Exercise prompt:
Swap "pixels" for "px" in everything from the line containing "You are a GUI" down to the line containing "Viewport: 476px width, 750px", and give back only those lines with nothing else changed.

Task inputs:
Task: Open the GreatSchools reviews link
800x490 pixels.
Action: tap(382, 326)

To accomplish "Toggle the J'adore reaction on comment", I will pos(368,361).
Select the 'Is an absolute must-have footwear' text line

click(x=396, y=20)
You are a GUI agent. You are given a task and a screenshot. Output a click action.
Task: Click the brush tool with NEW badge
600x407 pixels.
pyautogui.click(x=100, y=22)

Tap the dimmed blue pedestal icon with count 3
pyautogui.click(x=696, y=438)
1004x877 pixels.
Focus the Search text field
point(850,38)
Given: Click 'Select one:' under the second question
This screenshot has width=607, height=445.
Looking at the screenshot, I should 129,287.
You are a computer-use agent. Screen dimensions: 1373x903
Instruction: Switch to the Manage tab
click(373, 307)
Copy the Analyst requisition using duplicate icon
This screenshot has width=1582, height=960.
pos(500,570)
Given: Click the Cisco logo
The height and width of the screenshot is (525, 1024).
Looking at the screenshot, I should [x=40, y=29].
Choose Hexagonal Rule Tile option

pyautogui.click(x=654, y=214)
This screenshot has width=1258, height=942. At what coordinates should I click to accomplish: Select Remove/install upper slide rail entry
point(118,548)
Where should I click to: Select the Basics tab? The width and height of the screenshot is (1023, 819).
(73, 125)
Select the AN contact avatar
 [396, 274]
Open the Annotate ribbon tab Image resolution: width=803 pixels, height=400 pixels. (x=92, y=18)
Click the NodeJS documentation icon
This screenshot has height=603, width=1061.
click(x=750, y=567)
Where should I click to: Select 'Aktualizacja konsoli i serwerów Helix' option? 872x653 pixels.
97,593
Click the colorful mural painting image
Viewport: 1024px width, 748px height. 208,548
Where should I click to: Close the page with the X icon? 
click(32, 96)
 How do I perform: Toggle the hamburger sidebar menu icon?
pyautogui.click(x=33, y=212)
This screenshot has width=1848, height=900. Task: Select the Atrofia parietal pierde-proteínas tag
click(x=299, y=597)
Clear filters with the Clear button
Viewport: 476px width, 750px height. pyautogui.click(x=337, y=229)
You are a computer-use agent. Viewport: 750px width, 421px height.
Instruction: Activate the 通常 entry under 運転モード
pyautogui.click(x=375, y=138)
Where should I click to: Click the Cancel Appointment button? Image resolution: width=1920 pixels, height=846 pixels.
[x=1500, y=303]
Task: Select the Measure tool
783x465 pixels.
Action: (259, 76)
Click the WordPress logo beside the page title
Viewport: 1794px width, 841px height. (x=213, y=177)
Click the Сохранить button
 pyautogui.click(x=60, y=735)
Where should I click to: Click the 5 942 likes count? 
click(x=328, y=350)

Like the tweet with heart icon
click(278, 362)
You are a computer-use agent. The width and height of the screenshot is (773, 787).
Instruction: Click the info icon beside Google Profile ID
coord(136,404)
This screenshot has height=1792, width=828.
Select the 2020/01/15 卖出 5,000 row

Full answer:
You are a GUI agent. You are given a task and a screenshot. Output a click action.
Task: Click the brush tool with NEW badge
600x407 px.
pyautogui.click(x=100, y=22)

Tap the dimmed blue pedestal icon with count 3
pyautogui.click(x=696, y=438)
1004x877 px.
Focus the Search text field
point(850,38)
Given: Click 'Select one:' under the second question
This screenshot has width=607, height=445.
Looking at the screenshot, I should 129,287.
You are a computer-use agent. Screen dimensions: 1373x903
Instruction: Switch to the Manage tab
click(373, 307)
Copy the Analyst requisition using duplicate icon
This screenshot has width=1582, height=960.
pos(500,570)
Given: Click the Cisco logo
The height and width of the screenshot is (525, 1024).
Looking at the screenshot, I should [x=40, y=29].
Choose Hexagonal Rule Tile option

pyautogui.click(x=654, y=214)
This screenshot has width=1258, height=942. At what coordinates should I click to accomplish: Select Remove/install upper slide rail entry
point(118,548)
Where should I click to: Select the Basics tab? The width and height of the screenshot is (1023, 819).
(73, 125)
Select the AN contact avatar
 [396, 274]
Open the Annotate ribbon tab Image resolution: width=803 px, height=400 px. (x=92, y=18)
Click the NodeJS documentation icon
This screenshot has height=603, width=1061.
click(x=750, y=567)
Where should I click to: Select 'Aktualizacja konsoli i serwerów Helix' option? 872x653 px.
97,593
Click the colorful mural painting image
Viewport: 1024px width, 748px height. 208,548
Where should I click to: Close the page with the X icon? 
click(32, 96)
 How do I perform: Toggle the hamburger sidebar menu icon?
pyautogui.click(x=33, y=212)
This screenshot has width=1848, height=900. Task: Select the Atrofia parietal pierde-proteínas tag
click(x=299, y=597)
Clear filters with the Clear button
Viewport: 476px width, 750px height. pyautogui.click(x=337, y=229)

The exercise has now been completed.